September 20, 2006
Future of Landfill Debated
A landfill project that has caused a public uproar and cost the Town of Riverhead $40 million was the subject of scrutiny once again last week.
Town Supervisor Phil Cardinale called a special work session last Wednesday so that the town board could meet with the project's engineers Fannings, Phillips and Molner and pose questions regarding the work the firm has done for the town prior to making any decisions about how to proceed.
At the work session, Cardinale went over a timeline that covered recent history of the landfill project. In August, Riverhead received an extension letter from the DEC allowing them until February to come to a conclusion about whether to proceed with reclamation, capping, or a hybrid solution that would involve sale of recyclables such as sand from the site.
Cardinale wanted the board to have a chance to speak directly to reviewing engineers FPM, who were reviewing Young & Young's work.
In July, after months of public outcry, the furor over the Riverhead landfill escalated to a fever pitch and resulted in the project's contractors, Grimes Contracting Co, Inc., getting thrown off the job.
At that point, the board met to discuss the controversial Young's Avenue landfill reclamation project as well as findings from an outside engineering and auditing firm that sought to provide answers to problems that have ended up costing the town a total of $40 million, so far.
The project began over a decade ago after a court-mandate ordered the town to shut down its landfill.
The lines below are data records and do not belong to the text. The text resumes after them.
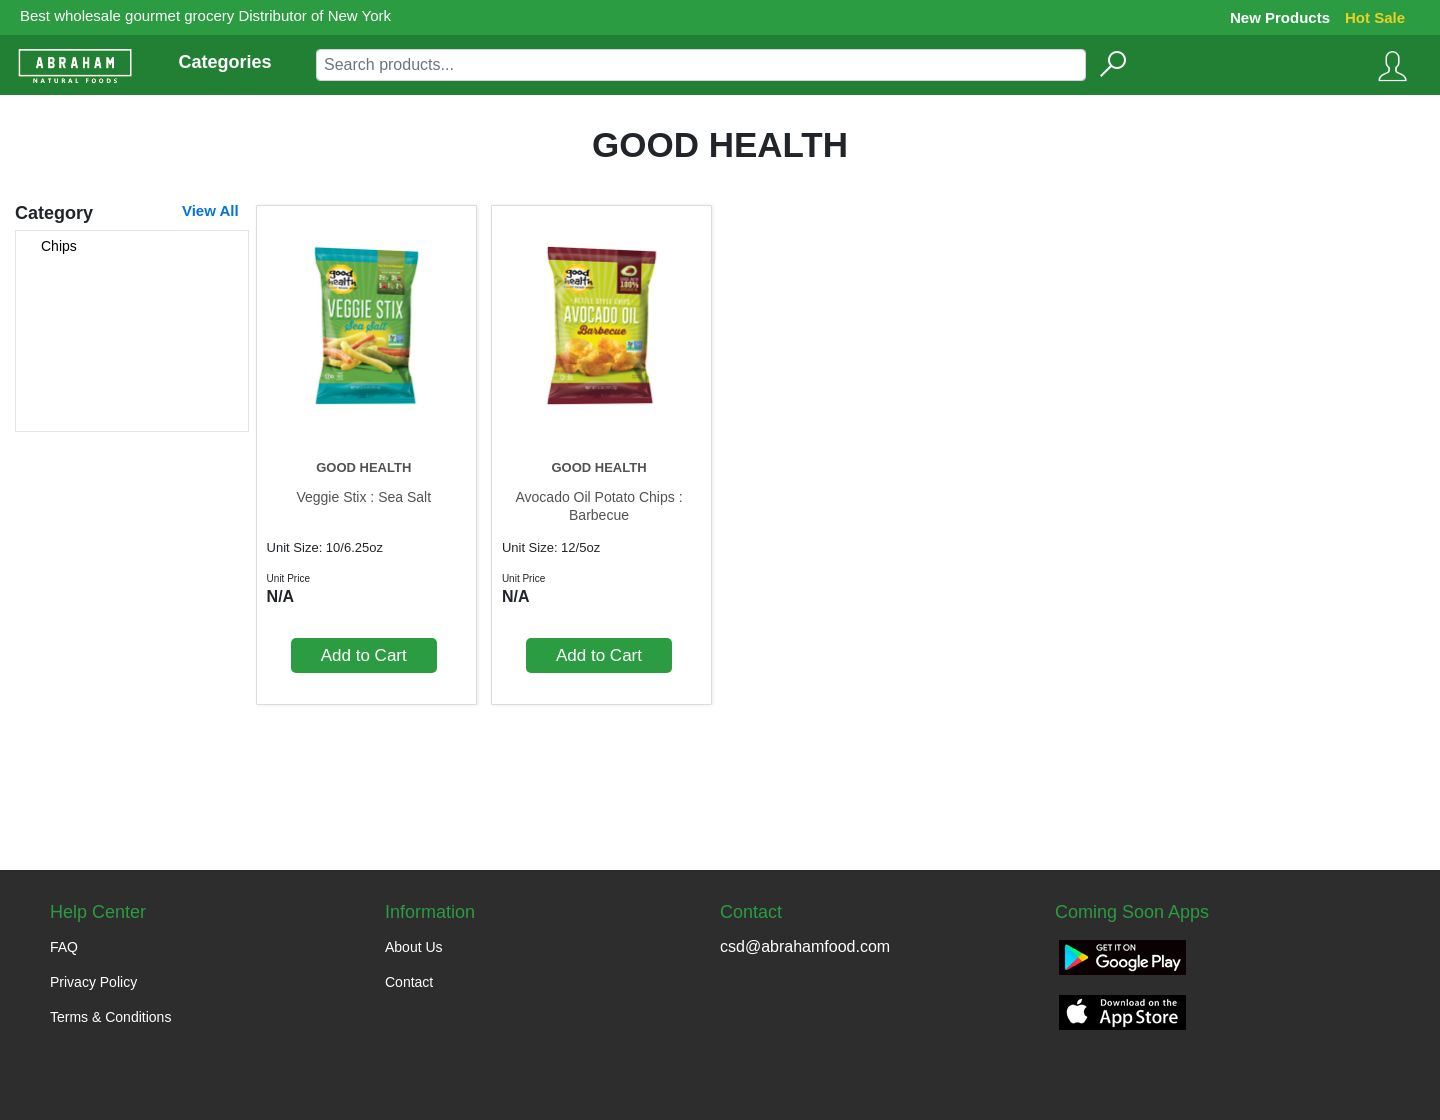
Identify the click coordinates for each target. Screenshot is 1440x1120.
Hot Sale (1375, 17)
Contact (409, 982)
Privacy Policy (93, 982)
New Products (1280, 17)
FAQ (64, 947)
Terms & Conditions (110, 1017)
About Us (414, 947)
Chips (59, 246)
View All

In the years since, reclamation was intended to clean up the landfill by removing all the garbage. Once reclaimed, the town planned to use the property for a park or possibly sell the parcel's development rights. Capping the landfill, as many municipalities do, would have meant reclamation and development were not options.
The project hit a roadblock when it was learned that the cost for reclamation would be substantially more than originally estimated after the town learned there appeared to be more garbage than was first anticipated.
Cardinale informed concerned residents that the town was investigating the situation. It turned out that the quantity of material mined and removed from the landfill equals just under 1 million cubic feet.
However, the key question remained: What's left? And although it was originally anticipated that 1.3 to 1.5 million cubic feet of material was to be removed, the actual volume was closer to 3 million cubic feet. And, said Cardinale, there is "just under 2 million cubic yards of compacted refuse and recyclables remaining."
Other questions remained unanswered in July, including the estimated cost of capping the landfill and whether "sound, reasonable judgment" was used by operating engineers.
Cardinale and the board discussed answers to two questions — the cost of capping the landfill, and whether the operating engineers used the reasonable standards prevalent in the profession — when they made their initial cost estimates on Wednesday.
The supervisor said it was not possible to determine the cost of capping the landfill "within a 10 percent variable" without a site-specific capping study.
The board also discussed whether a hybrid solution should be pursued, whereby recyclables, such as sand, which is 70 percent by weight and 40 percent by volume, be removed and sold.
"That question is now being studied," said Cardinale, as is the price.
FPM decided not to do the design for capping themselves; an RFP was put out to five engineering firms on Monday. An RFP for landfills was put out in August and four firms replied.
"We're either going to have to cap or reclaim the balance or do a combination of both. Those are our options if we proceed as a town," said Cardinale. "We're looking for some private ideas, with the help of private industry, to make this bad situation better."
The supervisor said that while no decisions have been reached, he has some tentative conclusions: "If you evaluate the expenditure of money on the project, two thirds of the funds spent were to transport the residual waste, which is only 25 percent of the weight, and 50 to 60 percent of the volume, off site. I don't believe that it makes any sense to continue with that. It's just too expensive."
That would leave the town with the alternatives of either capping or a hybrid. "That is probably the direction, absent a creative proposal from private industry under the RFP," said Cardinale. If a private party could reclaim for a great deal less, the town would give them two things of value — sand, which could have a value of $12 million, as well as the ability to transfer development rights, as many as four per acre, to a sewerage site within the town.
"We're hopeful that private industries will find those two revenue sources attractive by a creative and beneficial response to the RFP," he said.